Dividends are a great way for investors to supplement their income. And if you’ve got enough saved up, dividends could be a big part of your total income as you can earn a lot more than just a couple hundred dollars. A good-yielding stock combined with some strong savings can result in you earning $1,000 in dividends on a monthly basis.
When selecting a dividend stock, it’s always important to consider the company itself and how you expect it will perform over the long term. If a stock is in a struggling industry like oil and gas where the future might be questionable, relying on a dividend could be a bit risky. Not only could the company have to cut its dividend if things get worse, but the stock price might also struggle, and you could end up using your dividend income to offset the decline in capital.

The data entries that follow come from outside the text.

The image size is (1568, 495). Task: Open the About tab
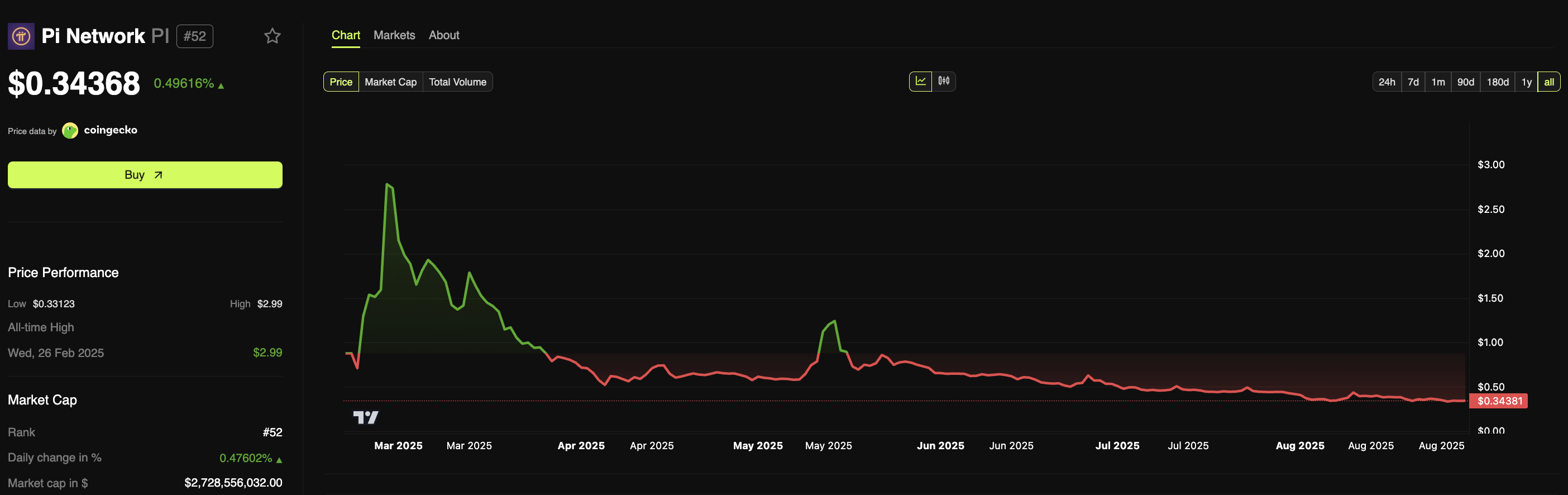click(444, 35)
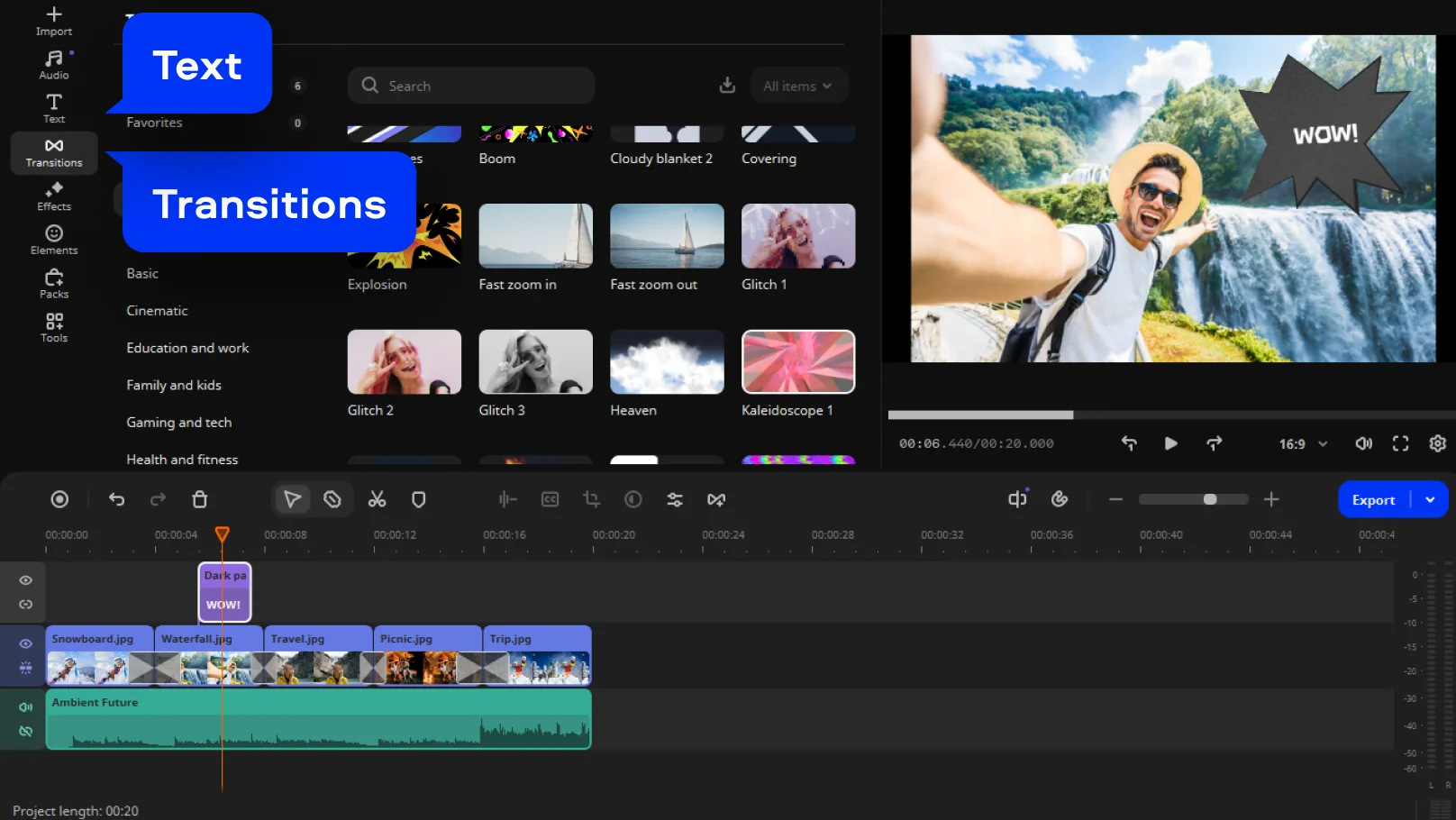
Task: Select the scissors cut tool
Action: [x=377, y=499]
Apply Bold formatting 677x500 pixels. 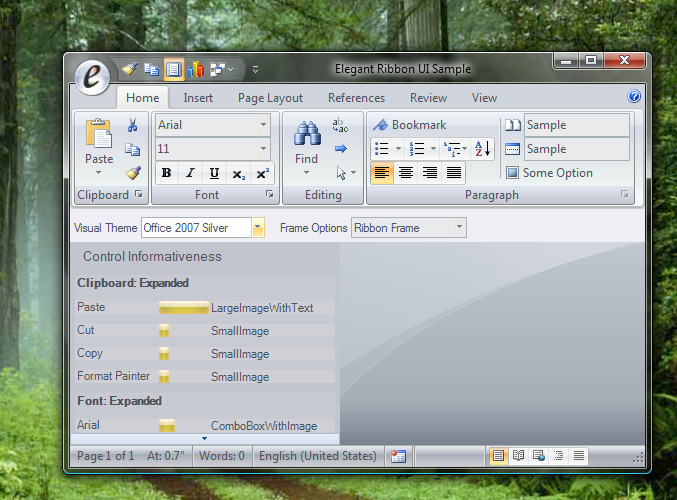click(x=166, y=173)
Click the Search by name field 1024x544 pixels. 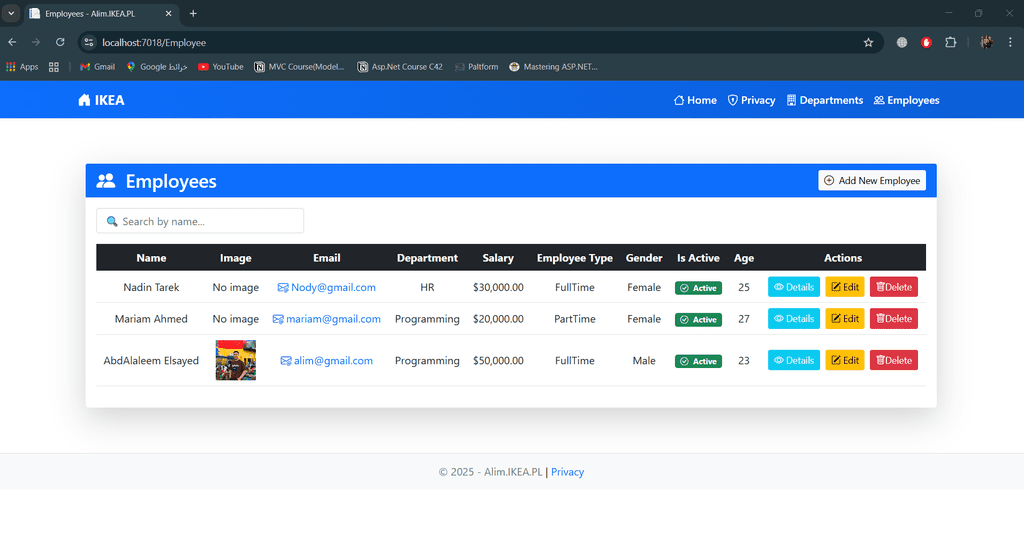tap(200, 221)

That’s why I’m a big fan of real estate investment trusts (REITs), since the underlying assets are likely to rise in value over the long term. REITs are also attractive investment opportunities because the stocks normally pay a monthly dividend, giving you lots of recurring cash flow to add to your portfolio. One stock that especially looks attractive today is American Hotel Income Properties REIT (TSX:HOT.UN).
The stock provides not only a high yield, but a great growth opportunity for investors as well. By investing in hotel real estate properties in the U.S., investors can benefit from a strong tourism industry as well as rising property values in key parts of the country. The company has generated phenomenal growth over the years with sales more than tripling since 2014. Last year, American Hotel’s revenues were up more than 11%.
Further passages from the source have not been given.